Fit UMAP on the input data.

Parameters:
  • X (ArrayLike of shape (n_samples, n_features)) – Training data.

  • y (ArrayLike, optional) – Optional supervision supported by UMAP.

Returns:

Fitted reducer instance.

Return type:

UMAPReducer

Raises:
  • ImportError – If umap-learn is not installed.

  • RuntimeError – If umap-learn is installed but fails during initialization.

transform(X: coco_pipe.dim_reduction.reducers.base.ArrayLike) numpy.ndarray[source]

Project data using the fitted UMAP model.

Parameters:

X (ArrayLike of shape (n_samples, n_features)) – Data to project.

Returns:

Low-dimensional embedding coordinates.

Return type:

np.ndarray of shape (n_samples, n_components)

Raises:

RuntimeError – If the reducer has not been fitted.

class coco_pipe.dim_reduction.reducers.neighbor.PacmapReducer(n_components: int = 2, n_neighbors: int = 10, MN_ratio: float = 0.5, FP_ratio: float = 2.0, nn_backend: str = 'faiss', init: str = 'pca', **kwargs)[source]

Bases: coco_pipe.dim_reduction.reducers.base.BaseReducer

PaCMAP reducer.

Pairwise Controlled Manifold Approximation (PaCMAP) preserves local and global structure by balancing near, mid-near, and far pairs during the optimization.

Parameters:
  • n_components (int, default=2) – Number of embedding dimensions.

  • n_neighbors (int, default=10) – Number of neighbors used to form local pairs.

  • MN_ratio (float, default=0.5) – Ratio of mid-near pairs.

  • FP_ratio (float, default=2.0) – Ratio of far pairs.

  • nn_backend ({"faiss", "annoy", "voyager"}, default="faiss") – Nearest-neighbor backend used by recent PaCMAP versions.
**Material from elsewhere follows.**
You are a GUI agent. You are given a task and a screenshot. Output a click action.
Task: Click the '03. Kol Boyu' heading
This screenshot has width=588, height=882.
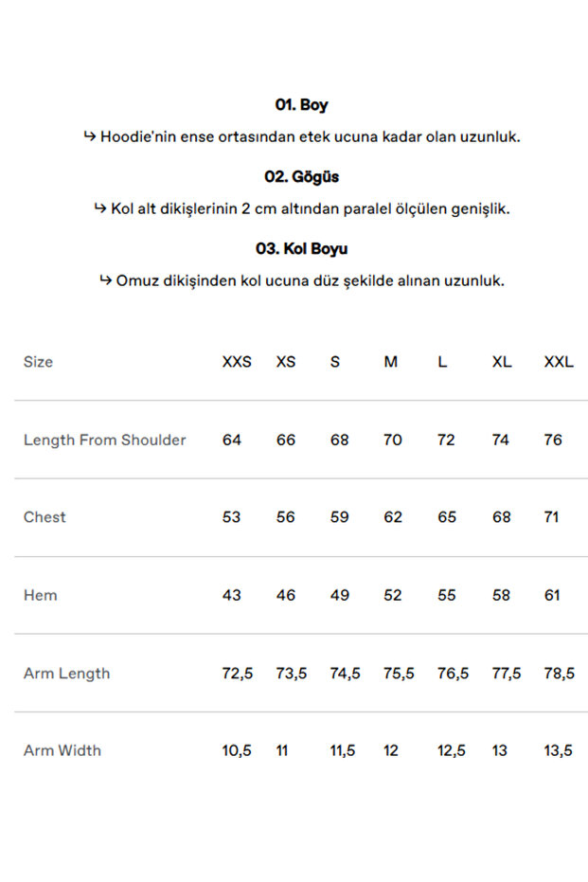[301, 249]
Older PaCMAP releases that do not expose this argument will ignore it through signature filtering.

  • init (str, default="pca") – Initialization strategy passed to fit_transform.

  • **kwargs (dict) – Additional keyword arguments forwarded to pacmap.PaCMAP after signature filtering.

embedding_

Learned training-set embedding after fit or fit_transform.

Type:

np.ndarray or None

model

Fitted PaCMAP estimator after fit or fit_transform.

Type:

pacmap.PaCMAP or None

Notes

transform is not supported because PaCMAP does not provide an efficient out-of-sample projection API.

See also

UMAPReducer

Nonlinear graph-based embedding with transform support.

TrimapReducer

Nonlinear triplet-based embedding preserving global layout.

TSNEReducer

Nonlinear neighborhood-preserving visualization method.

PHATEReducer

Diffusion-based embedding for continuous trajectories.

PCAReducer

Linear baseline for global variance preservation.

Examples

>>> import numpy as np
>>> from coco_pipe.dim_reduction import PacmapReducer
>>> X = np.random.rand(100, 10)
>>> reducer = PacmapReducer(
...     n_components=2,
...     n_neighbors=10,
...     nn_backend="faiss",
...     init="random",
... )
>>> embedding = reducer.fit_transform(X)
>>> embedding.shape
(100, 2)
>>> reducer.embedding_.shape
(100, 2)
property capabilities: dict

Return capability metadata for PaCMAP.

Returns:

Capability mapping describing PaCMAP as a nonlinear stochastic reducer without out-of-sample transform support.

Return type:

dict

n_neighbors = 10
MN_ratio = 0.5
FP_ratio = 2.0
nn_backend = 'faiss'
init = 'pca'
embedding_ = None
fit(X: coco_pipe.dim_reduction.reducers.base.ArrayLike, y: coco_pipe.dim_reduction.reducers.base.ArrayLike | None = None) PacmapReducer[source]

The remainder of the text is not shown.